**PAGE EXCERPT**
Content starts

Images Supplied By Architects Cubed Inc. 

When the Barbados Labour Party government came into power in 2018, they promised to tackle the rising housing crisis in the country by pledging to build 10,000 homes over the course of five years. Many of these will be built through the HOPE (Home Ownership Providing Energy) Initiative. Local practice Architects Cubed, led by Directors Shawna Beechley and Linda Moore, have been tasked with designing the first developments within this housing revolution. 


The innovative HOPE programme allows first time homeowners to own both land and a new build house; the land is provided at no cost to the buyer and is used as collateral to qualify for the mortgage. The initiative will recoup the cost of the land by installing photovoltaic systems on every house; after 20 years, the systems will be transferred to the homeowners. It’s a refreshing take on a sustainable and affordable housing model, providing a win-win situation for both homeowners and the government.  


The first HOPE developments are Vespera Gardens, Lancaster (160 units: houses); Fustic Gardens (83 units: houses and townhouses); and Pool, St John (201 units: houses and townhouses). Architects Cubed provided the initial designs, which included single storey 2 and 3-bedroom houses, townhouses, and additional add-ons such as carports and patios. They also determined the overall arrangement of the development masterplans, which include green space.  


The Client’s Brief was to design an ‘aspirational’ house; one which spoke to the typical Barbadian vernacular of the familiar chattel house. Architects Cubed took this concept and ran with it, providing a new take on this traditional housing typology.  


“We saw the development as a solar farm with housing beneath it,” describes Shawna Beechley, which was a driving force behind a key design feature: the shaping of the roofs. One side has been angled at 13 degrees, the optimal angle to maximise solar gain based on the country’s latitude. The other side is angled at 45 degrees, referencing the slope of a typical chattel house. This asymmetry influences how the houses are arranged within the masterplan, optimising the collection of solar energy throughout.  


Understanding these site-specific conditions and incorporating them into the design not only aspires to create a sustainably functioning home, but is fundamental to the success of an initiative such as HOPE. “It’s a cleverer design than you think,” enthuses Linda Moore. “The easy thing to do would have been to design the same thing as every other house when you have these constraints. But these have style; they’re sassy!”

Content ends

**EXERCISE REQUIREMENTS**
Continue the article on the HOPE housing developments in Barbados, starting after its final sentence.

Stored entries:
Content starts

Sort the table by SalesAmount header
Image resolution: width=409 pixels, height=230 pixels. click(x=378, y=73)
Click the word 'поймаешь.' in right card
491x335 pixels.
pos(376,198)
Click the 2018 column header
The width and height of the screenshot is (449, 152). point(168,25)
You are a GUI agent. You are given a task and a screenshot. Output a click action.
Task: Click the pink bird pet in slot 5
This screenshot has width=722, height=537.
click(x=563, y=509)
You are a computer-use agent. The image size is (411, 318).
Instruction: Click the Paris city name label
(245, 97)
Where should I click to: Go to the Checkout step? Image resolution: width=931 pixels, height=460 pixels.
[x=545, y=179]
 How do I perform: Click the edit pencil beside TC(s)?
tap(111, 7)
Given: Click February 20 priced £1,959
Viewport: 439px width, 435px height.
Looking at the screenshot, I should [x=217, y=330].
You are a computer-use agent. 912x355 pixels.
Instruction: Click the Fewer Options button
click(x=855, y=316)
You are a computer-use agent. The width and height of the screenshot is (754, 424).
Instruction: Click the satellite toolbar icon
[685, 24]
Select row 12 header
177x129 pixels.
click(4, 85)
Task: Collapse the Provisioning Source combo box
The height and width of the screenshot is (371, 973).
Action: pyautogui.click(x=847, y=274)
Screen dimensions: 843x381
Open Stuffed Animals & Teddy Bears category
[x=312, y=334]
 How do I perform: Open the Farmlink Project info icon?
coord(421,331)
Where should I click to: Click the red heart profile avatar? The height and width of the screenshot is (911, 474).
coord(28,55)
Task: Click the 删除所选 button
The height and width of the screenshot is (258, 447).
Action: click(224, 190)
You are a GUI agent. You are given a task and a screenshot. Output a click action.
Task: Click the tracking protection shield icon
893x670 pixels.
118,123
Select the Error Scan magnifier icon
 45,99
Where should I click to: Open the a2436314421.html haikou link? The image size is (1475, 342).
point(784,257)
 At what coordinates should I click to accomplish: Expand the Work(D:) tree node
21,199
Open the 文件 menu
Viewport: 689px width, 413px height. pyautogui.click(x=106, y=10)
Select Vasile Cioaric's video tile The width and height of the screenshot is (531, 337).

Content ends

**RESPONSE TO THIS EXERCISE**
Traditionally, chattel houses are constructed from timber, but here, blockwork has been used to provide more resilient structures that require less maintenance. The houses are compact: the 2-bedroom layout is approximately 800 sq. ft. and the 3-bedroom is 1,030 sq. ft. Meticulously considering the furniture layouts influenced considerations like door swing directions so the overall plan creates the most efficient use of space. Window heights and sizes have been determined using the EPD (Environmental Protection Department) requirements as well as furniture placement and joinery. These seemingly simple design moves have significant thought and process behind them, and demonstrate the value that an architect’s knowledge can bring to a project. 


The first developments are currently onsite; providing benefits to the local construction industry as well as the soon-to-be homeowners. “This was started during Covid,” Linda explains, “[and] the idea was that we would use this infrastructure to get the island’s economy kickstarted again. We would use lots of small contractors rather than one big one to spread the wealth and the work around.” This widely beneficial venture is particularly commendable, and demonstrates a sustainable model within the local construction community.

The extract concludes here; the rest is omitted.